(Исходный отрывок):
____________________

Остается писатель, страстной любовью на протяжении всей своей творческой жизни связанный с судьбой нации — более, чем с судьбой своего класса! И страстный в то же время мечтатель о лучшем, счастливом человечестве. Писатель, не понимающий до конца трудных путей, ведущих к этой счастливой жизни человечества, но безжалостный и мужественный в осуждении существующего зла, писатель, творческая страсть которого совпадала, часто вопреки его убеждениям, со стремлениями сил, борющихся за справедливость и общественный прогресс, за уничтожение эксплуатации человека человеком, за братство и дружбу народов.
ПУТЬ К «НЕМЦАМ»{17}
Дамы и господа! Дорогие немецкие друзья!
Разрешите мне начать с одного личного воспоминания. Как вам известно, годы войны я провел в лагере для военнопленных. В связи с этим фактом моей биографии один из берлинских рецензентов написал в статье о премьере «Зонненбрухов», что я пять лет просидел «за фашистской колючей проволокой» и что это была «немецкая колючая проволока». Так вот я хотел бы исправить некоторую неточность этой информации. Колючая проволока, за которой я пережил пять лет плена в немецком лагере, была не немецкая, а испанская. Это кажется нелепым, но так было на самом деле.

____________________

Записи набора данных
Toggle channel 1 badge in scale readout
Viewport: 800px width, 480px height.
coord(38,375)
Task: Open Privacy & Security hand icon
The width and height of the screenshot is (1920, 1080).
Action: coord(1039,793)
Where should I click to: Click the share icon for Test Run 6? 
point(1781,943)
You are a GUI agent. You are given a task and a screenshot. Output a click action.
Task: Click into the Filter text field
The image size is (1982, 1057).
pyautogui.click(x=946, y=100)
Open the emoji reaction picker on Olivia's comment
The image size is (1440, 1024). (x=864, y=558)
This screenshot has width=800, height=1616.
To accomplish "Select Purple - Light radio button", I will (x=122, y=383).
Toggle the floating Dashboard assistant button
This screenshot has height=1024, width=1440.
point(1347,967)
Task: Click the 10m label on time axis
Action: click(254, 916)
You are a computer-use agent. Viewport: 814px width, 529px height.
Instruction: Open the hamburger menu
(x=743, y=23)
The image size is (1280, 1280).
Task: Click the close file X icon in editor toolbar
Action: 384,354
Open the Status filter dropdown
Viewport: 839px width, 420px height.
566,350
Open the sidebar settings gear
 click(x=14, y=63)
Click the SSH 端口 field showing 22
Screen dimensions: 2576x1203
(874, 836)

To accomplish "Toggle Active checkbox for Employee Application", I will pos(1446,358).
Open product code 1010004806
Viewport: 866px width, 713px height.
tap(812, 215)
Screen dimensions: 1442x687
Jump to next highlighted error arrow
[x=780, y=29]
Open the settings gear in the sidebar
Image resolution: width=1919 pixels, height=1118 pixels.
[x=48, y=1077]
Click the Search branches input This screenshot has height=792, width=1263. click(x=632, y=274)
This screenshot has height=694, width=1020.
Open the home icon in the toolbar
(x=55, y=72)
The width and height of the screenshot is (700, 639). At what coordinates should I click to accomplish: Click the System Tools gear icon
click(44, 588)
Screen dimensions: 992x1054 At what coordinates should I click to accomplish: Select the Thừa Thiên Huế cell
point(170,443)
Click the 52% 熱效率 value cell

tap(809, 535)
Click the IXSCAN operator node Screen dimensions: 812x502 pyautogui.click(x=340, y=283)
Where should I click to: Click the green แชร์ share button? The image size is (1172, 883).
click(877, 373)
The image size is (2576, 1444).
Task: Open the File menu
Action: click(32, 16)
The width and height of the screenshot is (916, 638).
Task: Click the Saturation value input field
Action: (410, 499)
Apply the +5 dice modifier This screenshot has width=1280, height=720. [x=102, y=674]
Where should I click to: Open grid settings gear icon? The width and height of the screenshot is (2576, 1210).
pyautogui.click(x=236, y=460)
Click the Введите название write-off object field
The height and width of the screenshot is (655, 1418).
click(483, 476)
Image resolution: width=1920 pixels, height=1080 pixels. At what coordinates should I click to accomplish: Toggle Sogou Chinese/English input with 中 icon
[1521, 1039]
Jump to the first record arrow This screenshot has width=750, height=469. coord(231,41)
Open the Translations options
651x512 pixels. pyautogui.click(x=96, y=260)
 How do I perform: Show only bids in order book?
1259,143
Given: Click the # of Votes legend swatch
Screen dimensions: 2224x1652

____________________

(Задание):
Перепишите из отрывка слово в слово кусок от «Остается писатель, страстной» до «и дружбу народов.». Листинг — отдельный материал, с отрывком он не связан.

(Ответ):
Остается писатель, страстной любовью на протяжении всей своей творческой жизни связанный с судьбой нации — более, чем с судьбой своего класса! И страстный в то же время мечтатель о лучшем, счастливом человечестве. Писатель, не понимающий до конца трудных путей, ведущих к этой счастливой жизни человечества, но безжалостный и мужественный в осуждении существующего зла, писатель, творческая страсть которого совпадала, часто вопреки его убеждениям, со стремлениями сил, борющихся за справедливость и общественный прогресс, за уничтожение эксплуатации человека человеком, за братство и дружбу народов.